14. August 1996 | Lebensräume, Naturschutz, Flüsse & Gewässer

Zum Lebensraum des Monats August hat der Bund für Umwelt und Naturschutz (BUND), Landesverband Thüringen, das Altwasser erklärt. Das Altwasser gehört ebenso wie die "naturnahen Kleingewässer" zu den besonders geschützten Biotopen nach § 18 des Vorläufigen Thüringer Naturschutzgesetzes. Es ist ein Teil eines ehemaligen Fluß- oder Bachlaufes, der durch natürliche Vorgänge oder künstlich vom Fluß oder Bach abgetrennt wurde. Durch ihre Lage in Auen werden Altwasser oftmals noch durch Überflutungen beeinflußt oder besitzen zum Teil zeitweilig oder ständig Verbindung zum Fließgewässer, ohne daß sie dadurch den Charakter von Fließgewässern annehmen.

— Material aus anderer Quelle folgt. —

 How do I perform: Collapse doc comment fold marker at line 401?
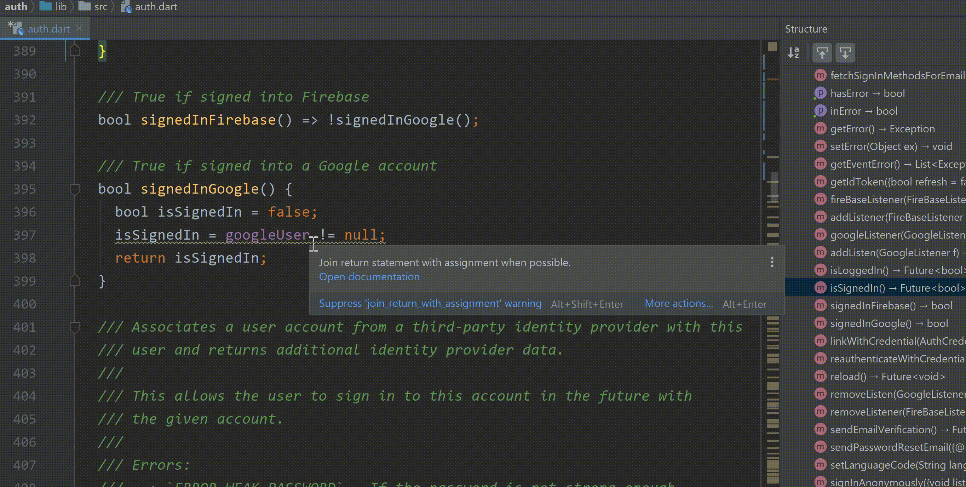[75, 327]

Die Altwasservegetation einschließlich des Uferbereiches kann sehr variabel sein. Zu den hier vorkommenden Pflanzengesellschaften können unter anderem Wasserpflanzengesellschaften, Röhrichte und Großseggenriede, Weidengebüsche und -wälder (Weichholzaue !) sowie Laubwaldgesellschaften an den Ufern gehören. Typische Bewohner dieses Lebensraumes sind unter anderem Seefrosch, Ringelnatter und Braune Mosaikjungfer.

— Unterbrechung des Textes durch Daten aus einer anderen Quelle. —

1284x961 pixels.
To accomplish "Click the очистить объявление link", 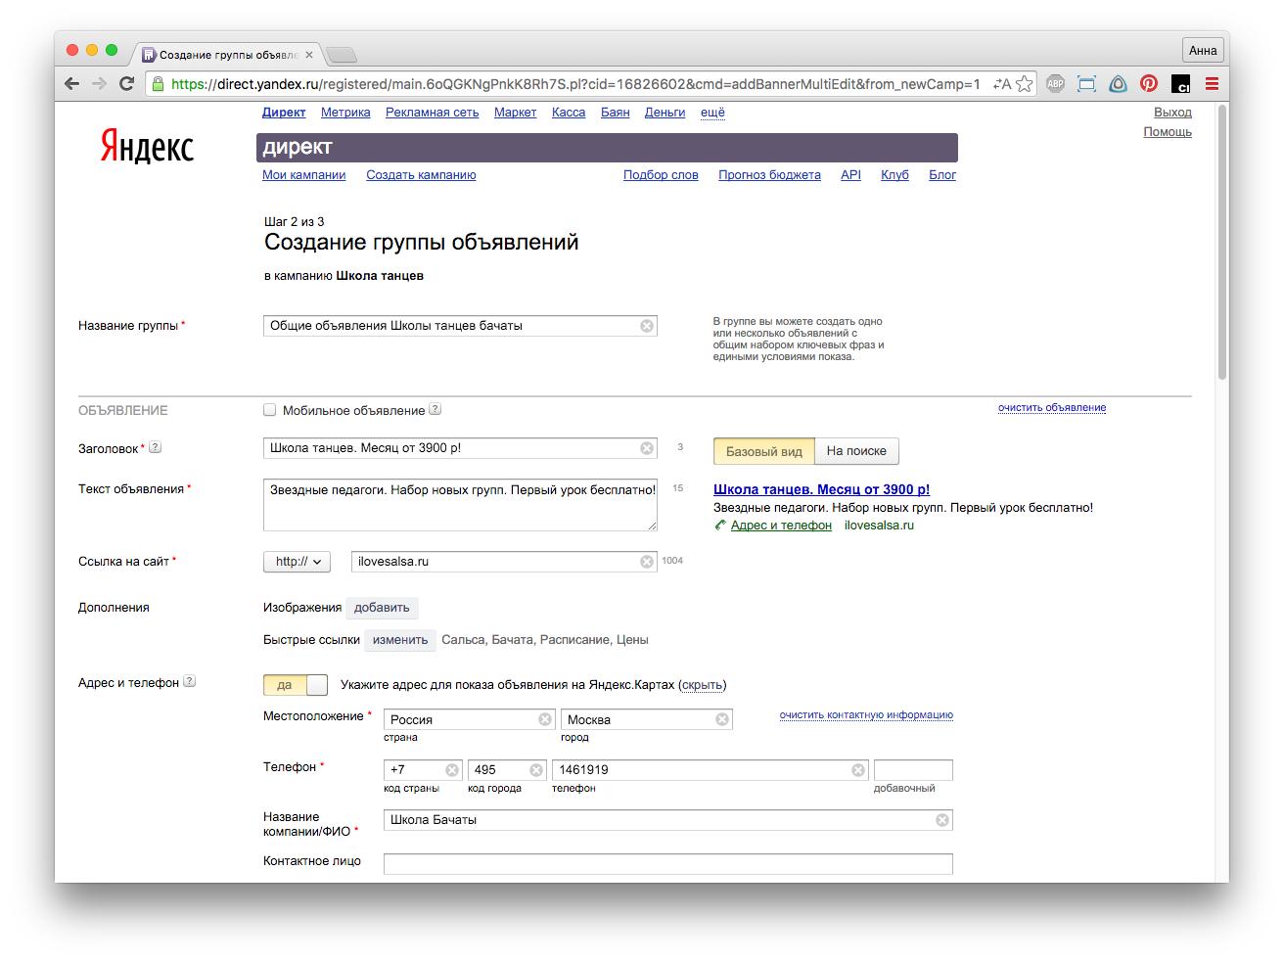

Beispiel: Ehemalige Kiesgrube bei Berga
Als Beispiel für einen Altwasser-Biotop stellt die BUND Ortsgruppe Berga eine ehemalige Kiesgrube am linken Ufer der Weißen Elster bei Berga (Landkreis Greiz) im mittleren Elstertal vor. Das Gelände war ursprünglich eine große Feuchtwiese, die von den ortsansässigen Bauern teilweise urbar gemacht wurde. Gegen Ende des zweiten Weltkrieges wurden hier die Vorbereitungen für den Kiesabbau so getroffen, daß sich später künstlich ein Altwasser-Biotop entwickeln konnte. Aus dieser Zeit stammen ebenfalls noch alte Brückenreste. Nach dem Krieg wurde der Kiesabbau nicht weiter betrieben; das Gelände diente der Stadt Berga bis zur Wendezeit als Mülldeponie.

Nach der Wende wurde die Deponie abgedeckt und teilweise bepflanzt. Ein kleiner Rest der ehemaligen Kiesgrube hat sich zu einem Altwasser entwickelt, das aus mehreren Tümpeln, sumpfigen Bereichen und Feuchtwiese besteht. In manchen Jahren finden sich hier große Mengen Laich verschiedener Lurche, die ihre Verwandlung von der Kaulquappe zum Jungtier durchleben. Hier kommen beispielsweise Erdkröte, Seefrosch und Teichmolch vor. Auch Eisvogel, Ringelnatter, Libellen und verschiedene Wasserkäfer, zum Beispiel der vom Aussterben bedrohte Gelbbrandkäfer, wurden beobachtet. Das Altwasser-Biotop bei Berga wurde bereits 1992 in einer Belegarbeit von Katja Scheffel, welche in der BUND-Landesgeschäftsstelle vorliegt, ausführlich beschrieben. Bemerkenswert ist auch die Tatsache, daß in den durch das Bergbauamt Gera gesicherten Stollen am gegenüberliegenden Elsterufer eine der größten Mopsfledermaus-Populationen Thüringens überleben kann ! Die Fledermäuse nutzen unter anderem das reichhaltige Nahrungsangebot an Insekten in der Altwasser-Kiesgrube.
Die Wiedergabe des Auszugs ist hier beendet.